▸ **KURZE AUFGABE 1**:
Schreib aus den Einträgen die Zeilen von der Zeile mit „This screenshot has height=660, width=900.“ bis einschließlich der Zeile mit „pyautogui.click(x=838, y=309)“ wortgetreu ab. Die Bilder lässt du dabei weg.

▸ **VORLIEGENDER TEXT**:

„Sparauflagen werden nicht erwirtschaftet“

■ Interview mit Wissenschaftssenator Manfred Erhardt (CDU) zur Uni-Situation

taz: Die FU, die TU und die Humboldt-Uni sollen im kommenden Jahr 137 Millionen und 1996 158 Millionen Mark einsparen. So sieht es der Doppelhaushalt vor, der vom Parlament gestern verabschiedet worden ist. Das sind mehr Einsparungen als der Hochschulstrukturplan vorsieht – der soll den Uni-Etat bis zum Jahr 2003 um 130 Millionen Mark reduzieren. Bis zum 31. März 1995 sollen Sie dem Hauptausschuß eine Liste mit Einsparvorschlägen vorlegen. Schaffen Sie das?

Manfred Erhardt: So schlimm, wie Sie es formuliert haben, kommt es nicht. Es gibt eine Absprache sowohl mit Finanzsenator Pieroth als auch mit den Koalitionsfraktionen, daß wir nicht den Betrag von 137 Millionen und 158 Millionen Mark in den beiden kommenden Jahren zu erwirtschaften haben. Wir sind verpflichtet, in diesem Rahmen Strukturentscheidungen zu treffen, die bis ins Jahr 2003 den Betrag von 158 Millionen Mark ergeben.

▸ **KURZE AUFGABE 2**:
Bis zu welchem Jahr soll der Hochschulstrukturplan laut dem Interview zur Uni-Situation den Uni-Etat um 130 Millionen Mark senken?

▸ **GEZEIGTE EINTRÄGE**:
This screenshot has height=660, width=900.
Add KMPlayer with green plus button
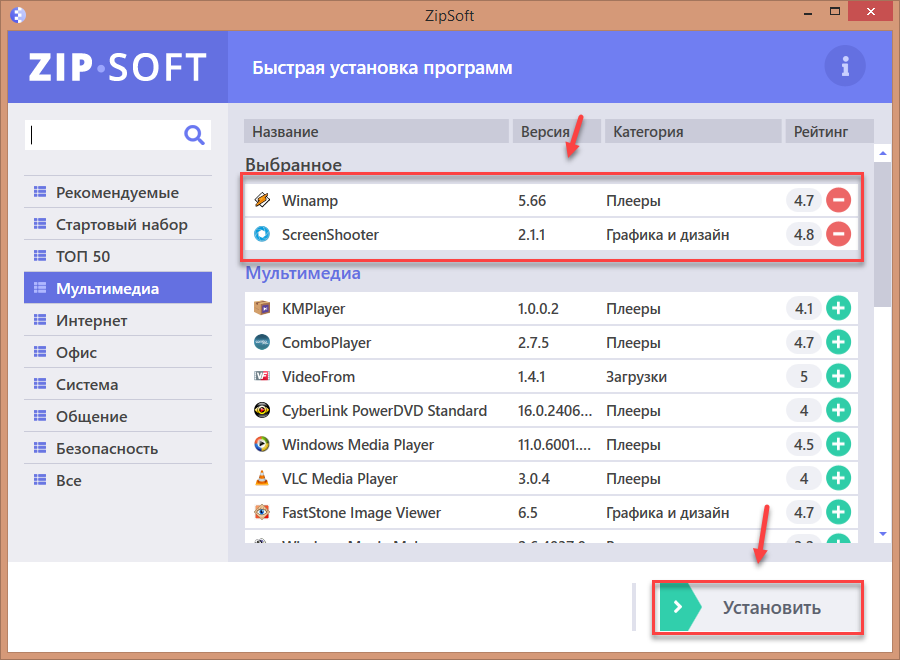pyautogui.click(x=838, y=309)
...
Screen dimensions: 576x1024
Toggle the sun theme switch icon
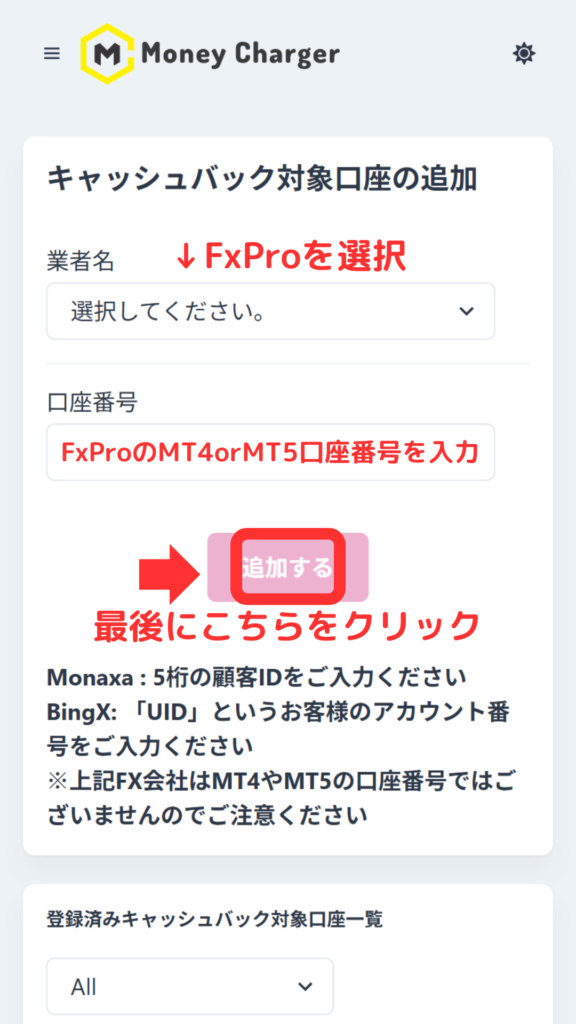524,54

▸ **ERGEBNIS 1**:
This screenshot has height=660, width=900.
Add KMPlayer with green plus button
pyautogui.click(x=838, y=309)

▸ **ERGEBNIS 2**:
Bis zum Jahr 2003.